Thursday, December 13, 2012

Nik Bartsch's Ronin Live

I have been following Nik Bartsch's musical development with interest. He is a kind of minimalist and his ensemble Ronin plays a music that proffers a mesmeric sort of jazz-rock. The current lineup consists of Bartsch on piano and Fender Rhodes, plus bass clarinet/alto sax, one or two electric basses, drums and percussion.

The latest, a 2-CD set entitled Nik Bartsch's Ronin Live (ECM 2302/03), brings us his fullest musical flowering to date.

Imagine the classical minimalism of Steve Reich in his first African-influenced period, with grooved repetition and multi-stranded polyrhythms abounding, then give it Nik's own personal twist and have it performed by a jazz-rock sort of ensemble.

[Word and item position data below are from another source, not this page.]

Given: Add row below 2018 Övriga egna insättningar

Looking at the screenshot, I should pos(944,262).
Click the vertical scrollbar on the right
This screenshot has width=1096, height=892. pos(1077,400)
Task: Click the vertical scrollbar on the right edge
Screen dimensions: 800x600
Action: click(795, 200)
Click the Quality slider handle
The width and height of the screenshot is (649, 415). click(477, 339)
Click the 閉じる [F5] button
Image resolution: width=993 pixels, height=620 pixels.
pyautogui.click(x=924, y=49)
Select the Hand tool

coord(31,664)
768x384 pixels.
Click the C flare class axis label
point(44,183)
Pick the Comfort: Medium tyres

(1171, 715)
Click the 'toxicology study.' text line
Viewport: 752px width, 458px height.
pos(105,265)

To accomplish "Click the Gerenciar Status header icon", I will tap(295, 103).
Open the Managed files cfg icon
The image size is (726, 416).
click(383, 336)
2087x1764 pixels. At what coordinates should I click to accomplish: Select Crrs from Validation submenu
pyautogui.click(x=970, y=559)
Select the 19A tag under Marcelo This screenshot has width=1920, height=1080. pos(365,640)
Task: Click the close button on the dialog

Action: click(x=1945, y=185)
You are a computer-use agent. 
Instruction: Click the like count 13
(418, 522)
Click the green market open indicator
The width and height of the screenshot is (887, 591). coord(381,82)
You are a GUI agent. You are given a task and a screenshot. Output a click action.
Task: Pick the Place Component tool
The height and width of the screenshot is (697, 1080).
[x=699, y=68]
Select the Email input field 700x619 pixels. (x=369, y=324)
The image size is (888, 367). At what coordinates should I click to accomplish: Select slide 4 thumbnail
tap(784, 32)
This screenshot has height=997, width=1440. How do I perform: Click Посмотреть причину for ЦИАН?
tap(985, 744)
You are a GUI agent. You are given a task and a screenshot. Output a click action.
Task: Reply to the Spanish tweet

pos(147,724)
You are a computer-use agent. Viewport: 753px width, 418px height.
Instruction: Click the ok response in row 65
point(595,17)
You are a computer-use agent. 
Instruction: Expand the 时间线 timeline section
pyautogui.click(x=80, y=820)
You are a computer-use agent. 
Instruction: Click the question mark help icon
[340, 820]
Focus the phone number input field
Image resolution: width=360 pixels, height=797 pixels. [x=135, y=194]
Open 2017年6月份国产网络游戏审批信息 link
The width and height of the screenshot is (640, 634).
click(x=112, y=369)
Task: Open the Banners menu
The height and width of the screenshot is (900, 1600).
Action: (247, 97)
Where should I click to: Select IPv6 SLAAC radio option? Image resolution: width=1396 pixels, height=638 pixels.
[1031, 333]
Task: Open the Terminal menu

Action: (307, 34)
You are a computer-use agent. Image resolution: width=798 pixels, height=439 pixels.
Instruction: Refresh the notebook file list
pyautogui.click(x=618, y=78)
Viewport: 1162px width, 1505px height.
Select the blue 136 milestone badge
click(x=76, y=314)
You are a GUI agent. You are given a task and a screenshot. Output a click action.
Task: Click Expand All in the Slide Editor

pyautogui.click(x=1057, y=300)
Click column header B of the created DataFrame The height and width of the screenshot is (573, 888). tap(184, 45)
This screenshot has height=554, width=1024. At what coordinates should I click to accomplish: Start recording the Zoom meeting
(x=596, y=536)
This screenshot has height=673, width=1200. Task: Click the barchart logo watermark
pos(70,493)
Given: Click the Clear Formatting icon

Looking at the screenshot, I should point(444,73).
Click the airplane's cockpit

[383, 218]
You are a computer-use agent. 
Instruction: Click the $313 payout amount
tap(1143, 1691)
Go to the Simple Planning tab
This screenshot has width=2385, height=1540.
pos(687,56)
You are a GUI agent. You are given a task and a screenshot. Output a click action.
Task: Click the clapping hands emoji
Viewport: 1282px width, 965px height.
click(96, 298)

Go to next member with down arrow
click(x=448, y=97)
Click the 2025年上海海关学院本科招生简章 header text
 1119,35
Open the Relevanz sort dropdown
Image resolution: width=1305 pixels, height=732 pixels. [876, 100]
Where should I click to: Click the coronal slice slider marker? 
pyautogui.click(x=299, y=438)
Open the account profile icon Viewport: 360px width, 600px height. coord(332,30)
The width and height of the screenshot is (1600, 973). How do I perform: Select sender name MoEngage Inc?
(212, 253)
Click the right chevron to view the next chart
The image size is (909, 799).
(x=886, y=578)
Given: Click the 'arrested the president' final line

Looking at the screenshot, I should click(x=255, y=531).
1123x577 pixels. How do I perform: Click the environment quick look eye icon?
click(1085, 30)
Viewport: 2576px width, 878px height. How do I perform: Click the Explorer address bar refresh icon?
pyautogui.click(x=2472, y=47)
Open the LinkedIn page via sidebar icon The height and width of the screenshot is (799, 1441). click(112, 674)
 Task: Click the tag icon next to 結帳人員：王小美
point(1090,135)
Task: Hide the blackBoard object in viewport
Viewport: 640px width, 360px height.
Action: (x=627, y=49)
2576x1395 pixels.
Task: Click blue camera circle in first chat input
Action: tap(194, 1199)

The ensemble has gotten fully into the total effect of this music and each instrumentalist's part within it--and created some really compelling live versions. There doesn't appear to be a lot of improvisation in this music per se, so far as I can tell, at least not in terms of a set solo routine--it's more concerned with realizing the interlocking parts and then allowing for a certain amount of improvisation within the structures realized.

But it is such a fascinating set of grooves that you don't worry so much about expectations, but sit back and let the whole matrix give you a jolt. And yes, this music is very funky in a very advanced sense.

I've been enthralled with almost every minute of this recording, from the first hearing on. If you are into advanced grooves, minimalism you can dance to, I suspect you'll feel the same way.